### WORK TO COMPLETE
Go through the listing below, and from the line containing "Given: Click the 查找参会者 search field" through its last line, transcribe every line exactly, skipping pictures.

### LISTED RECORDS
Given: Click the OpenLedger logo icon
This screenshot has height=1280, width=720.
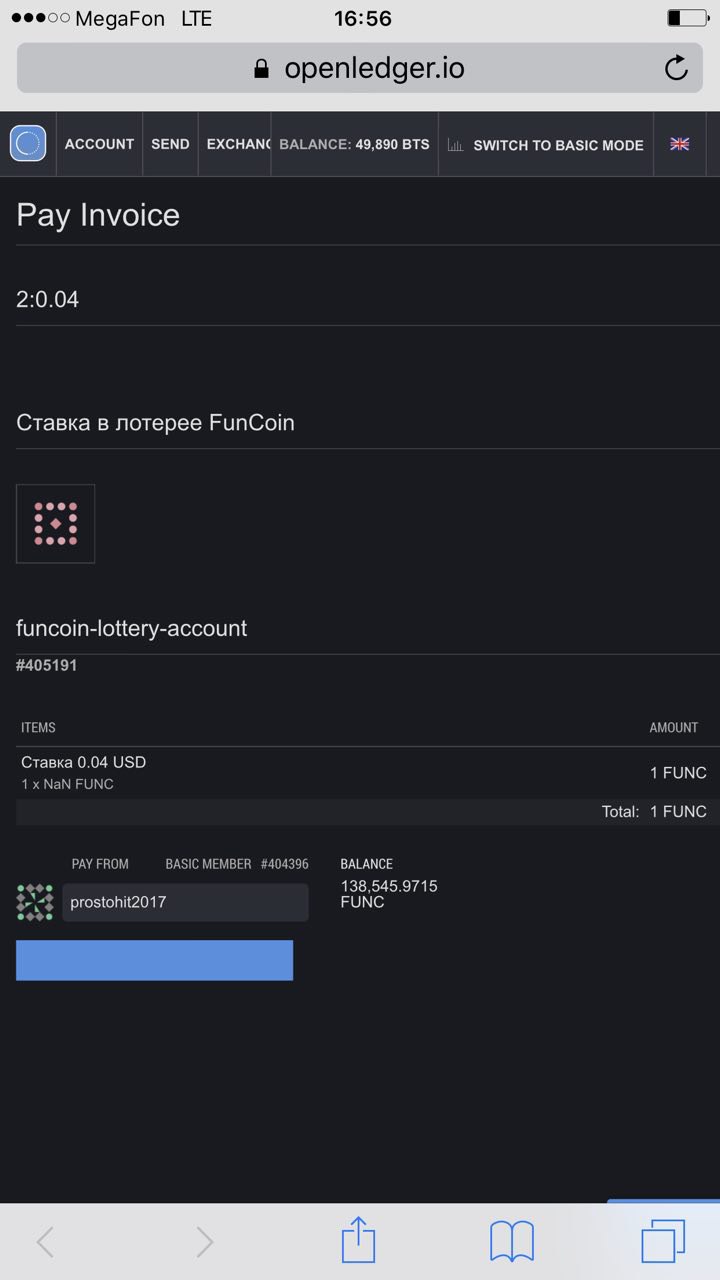Looking at the screenshot, I should 28,144.
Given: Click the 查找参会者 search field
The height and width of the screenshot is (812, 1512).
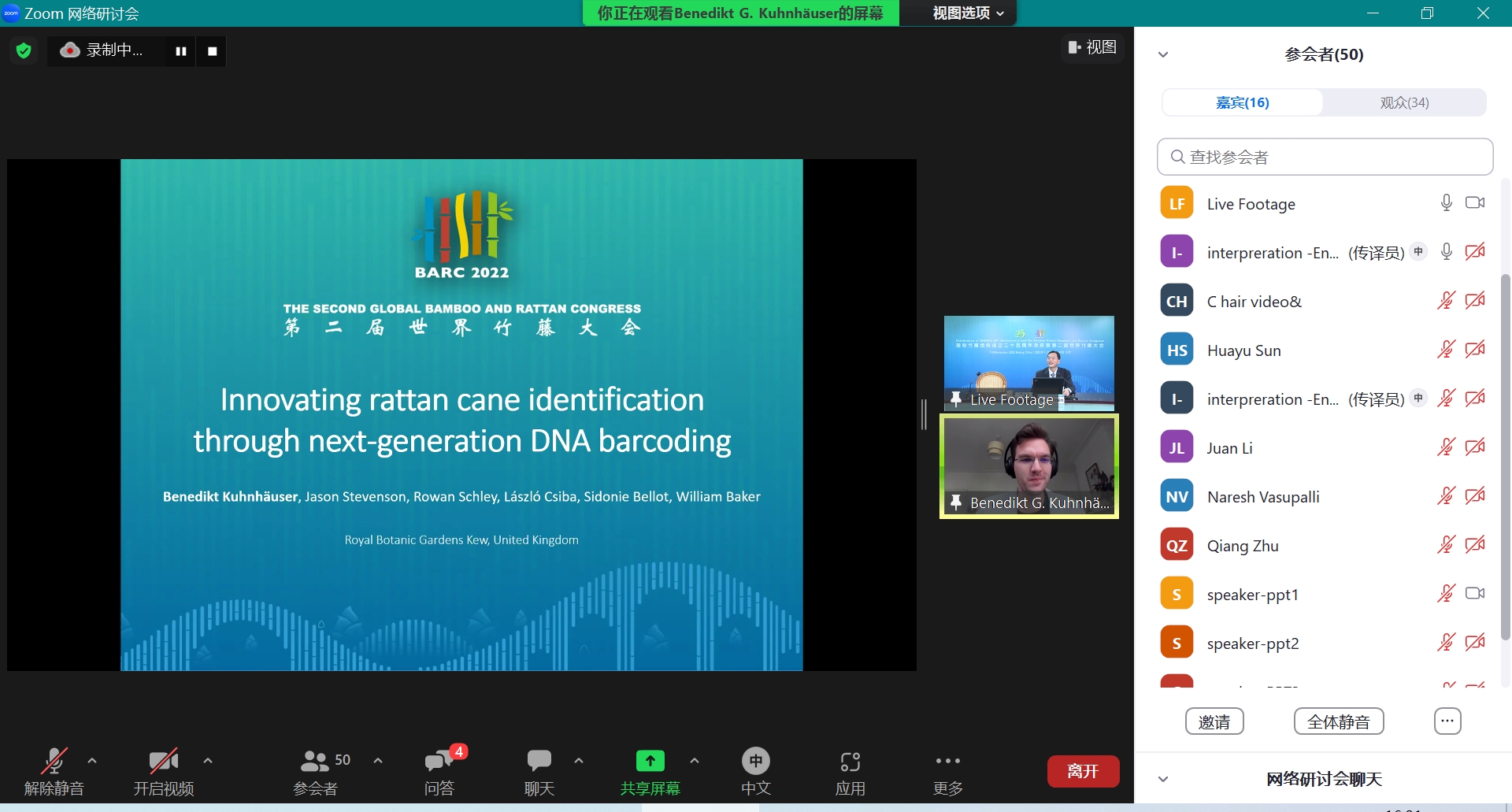Looking at the screenshot, I should pos(1325,157).
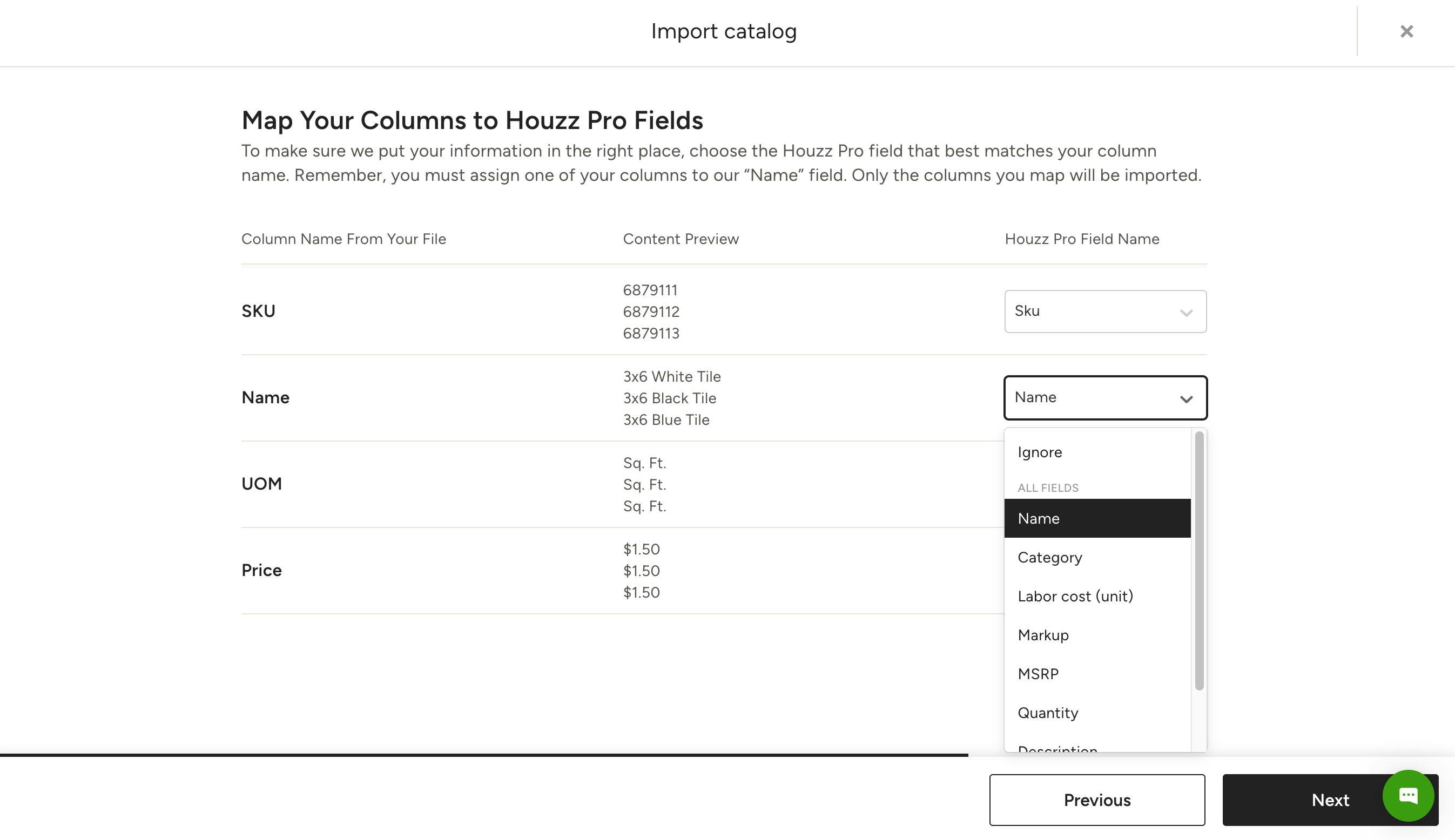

### RESPONSE TO THE TASK
Given: Click the 查找参会者 search field
The height and width of the screenshot is (812, 1512).
Looking at the screenshot, I should pos(1325,157).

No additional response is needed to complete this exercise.